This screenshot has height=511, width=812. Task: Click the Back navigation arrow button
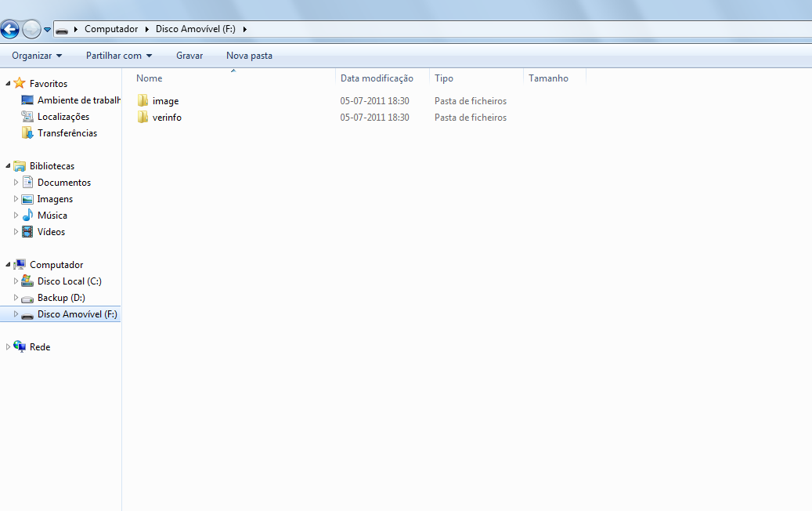tap(10, 30)
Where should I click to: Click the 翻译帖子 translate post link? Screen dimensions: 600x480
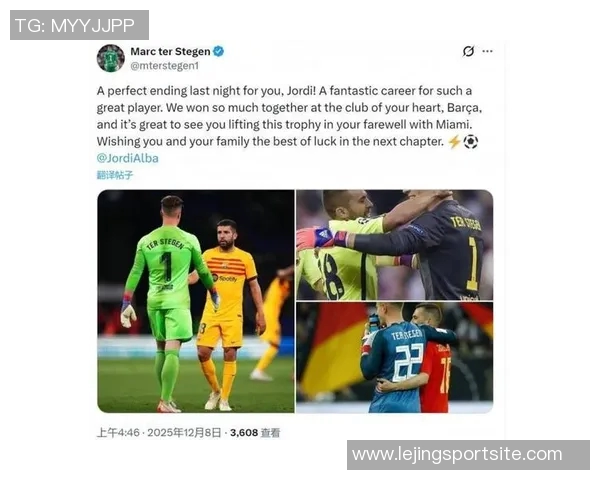tap(115, 175)
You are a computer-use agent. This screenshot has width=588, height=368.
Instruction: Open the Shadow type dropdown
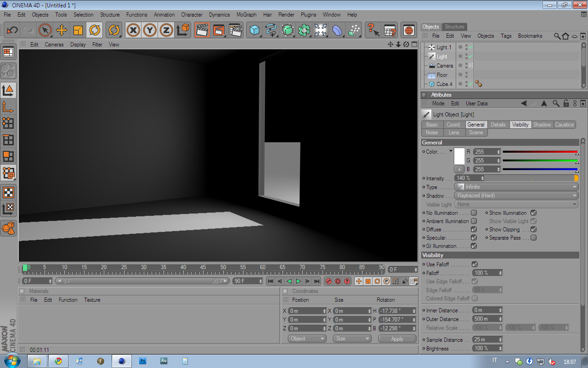point(516,196)
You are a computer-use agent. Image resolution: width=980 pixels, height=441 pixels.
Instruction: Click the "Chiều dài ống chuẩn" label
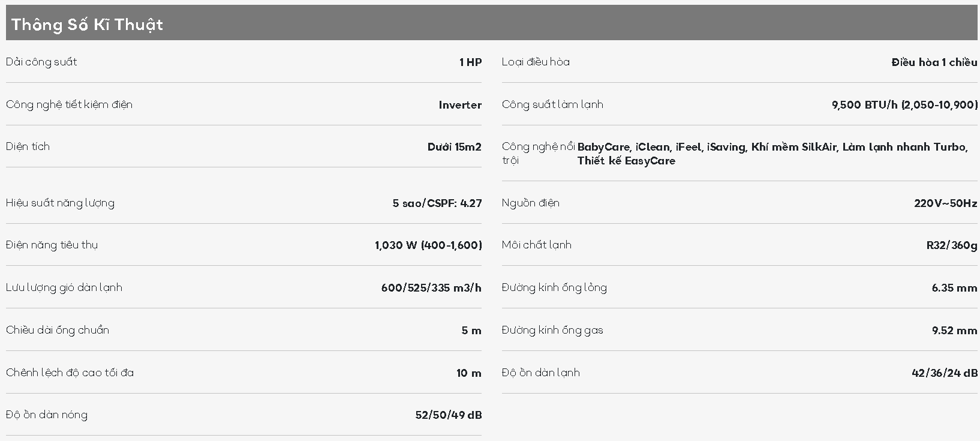(x=58, y=330)
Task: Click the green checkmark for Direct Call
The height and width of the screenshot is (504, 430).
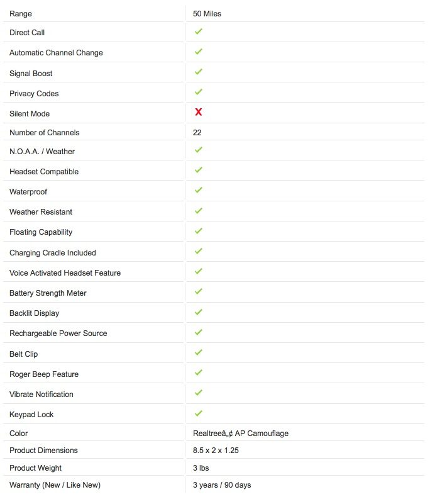Action: click(198, 31)
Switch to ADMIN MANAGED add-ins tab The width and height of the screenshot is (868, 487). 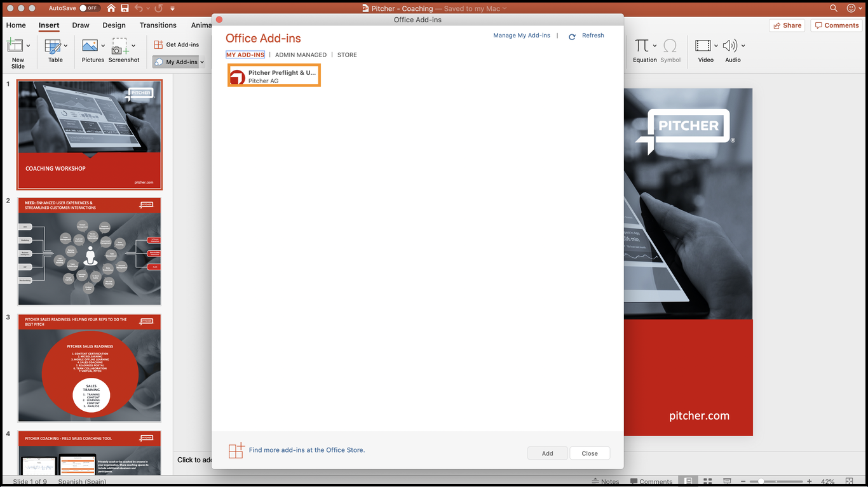(x=301, y=55)
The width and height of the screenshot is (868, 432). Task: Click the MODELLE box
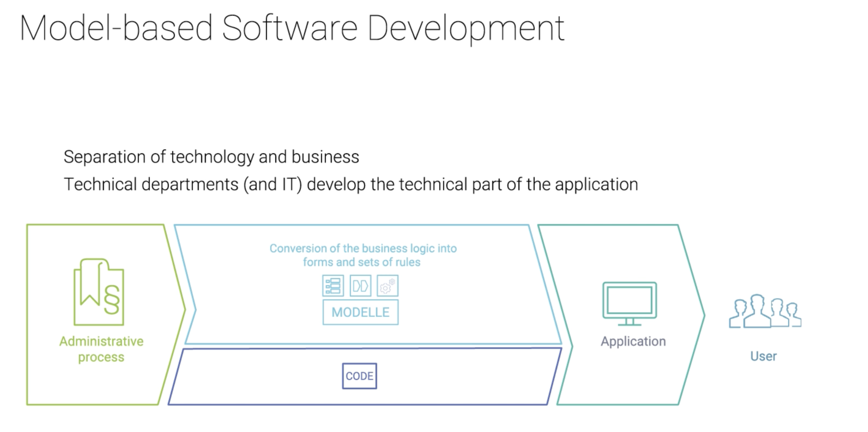point(360,312)
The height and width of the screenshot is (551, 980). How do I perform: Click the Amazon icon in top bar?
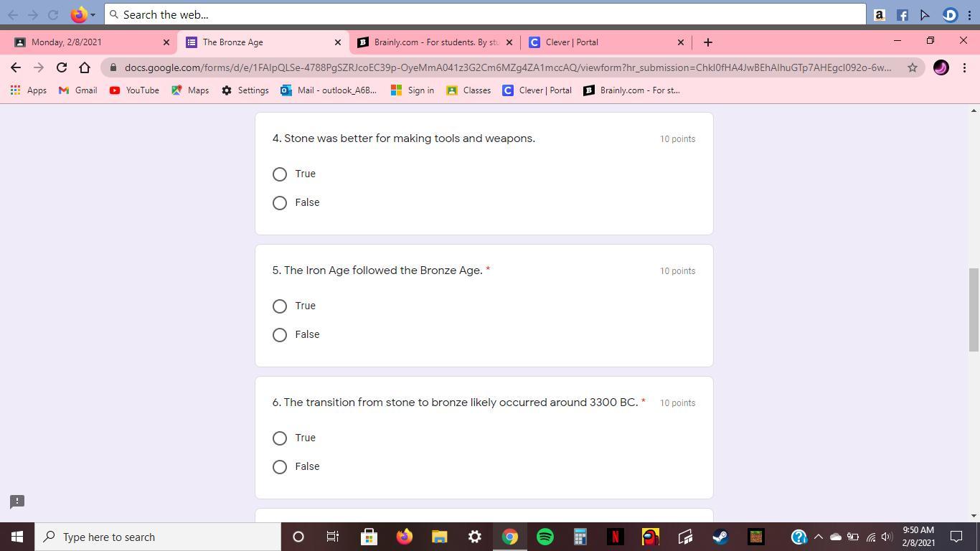[880, 14]
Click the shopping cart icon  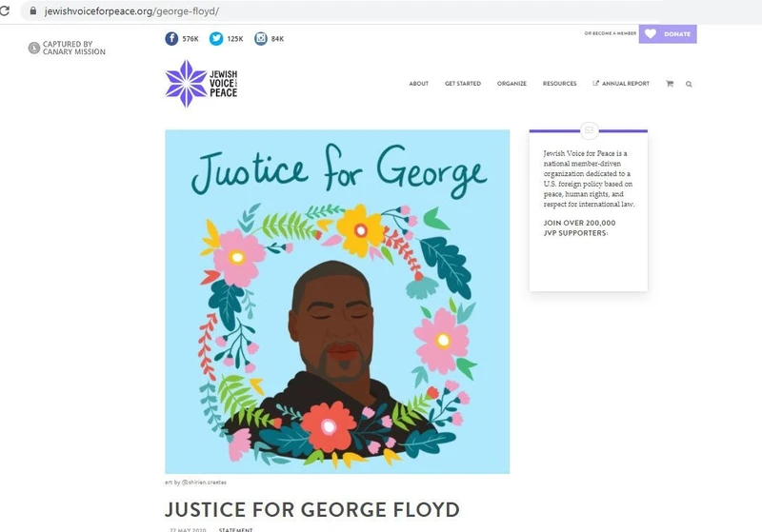coord(670,84)
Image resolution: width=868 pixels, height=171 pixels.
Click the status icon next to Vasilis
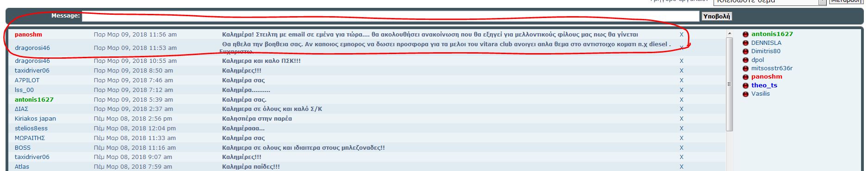(745, 94)
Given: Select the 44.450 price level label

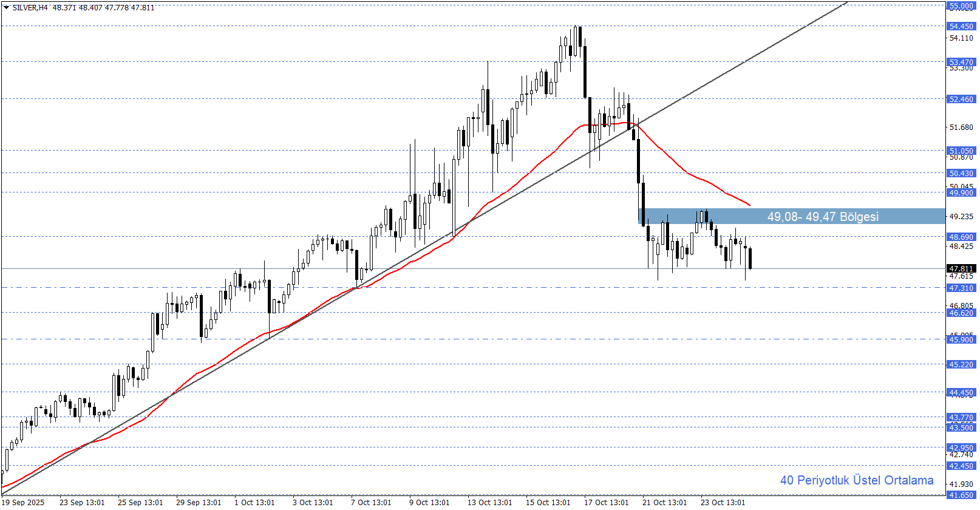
◆ ◆ ◆
■ Work to be completed
For the word "pixels", report how many lines of the records contain it; respond with the number only.

■ Task solution
2